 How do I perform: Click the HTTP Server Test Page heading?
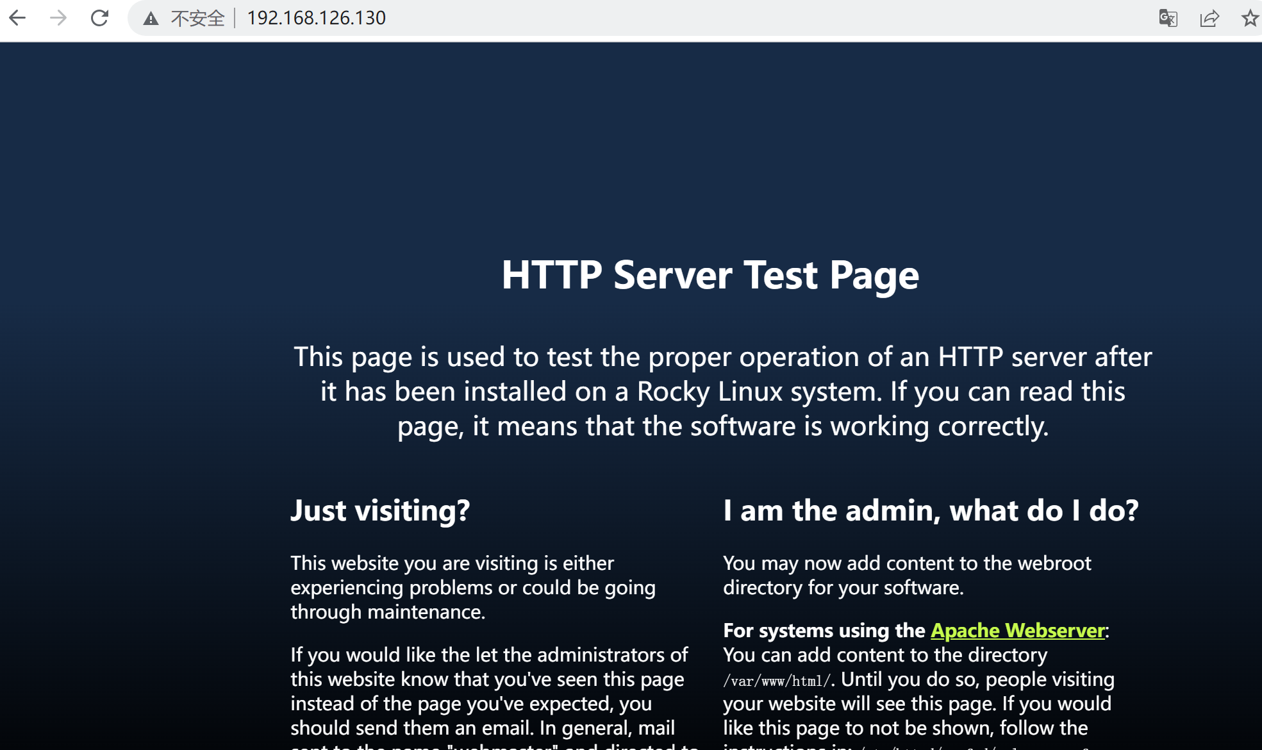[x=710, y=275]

====

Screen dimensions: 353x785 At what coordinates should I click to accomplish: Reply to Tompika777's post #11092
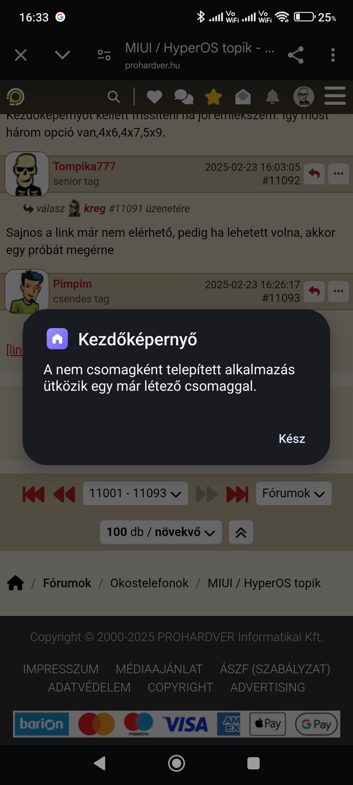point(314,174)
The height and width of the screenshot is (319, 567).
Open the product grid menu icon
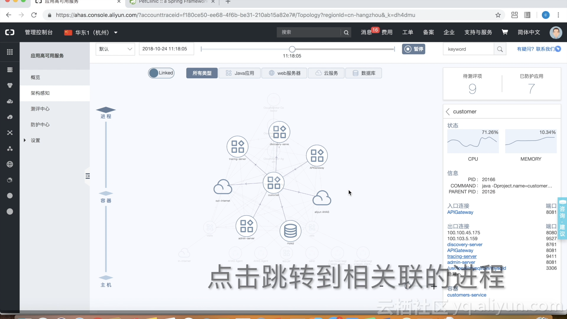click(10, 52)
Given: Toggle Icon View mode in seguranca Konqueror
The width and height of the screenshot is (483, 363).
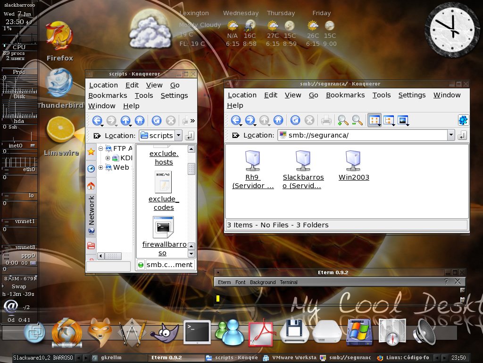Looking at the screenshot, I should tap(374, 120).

====

- PROMPT
Please rewrite the lines starting with the line containing "How do I perform: Click" and going on through the line containing "[x=710, y=275]", replacing "heading" with "title" and keeping everything else the same. Omit the picture from your answer.

- FINAL RESULT
 How do I perform: Click the HTTP Server Test Page title?
[x=710, y=275]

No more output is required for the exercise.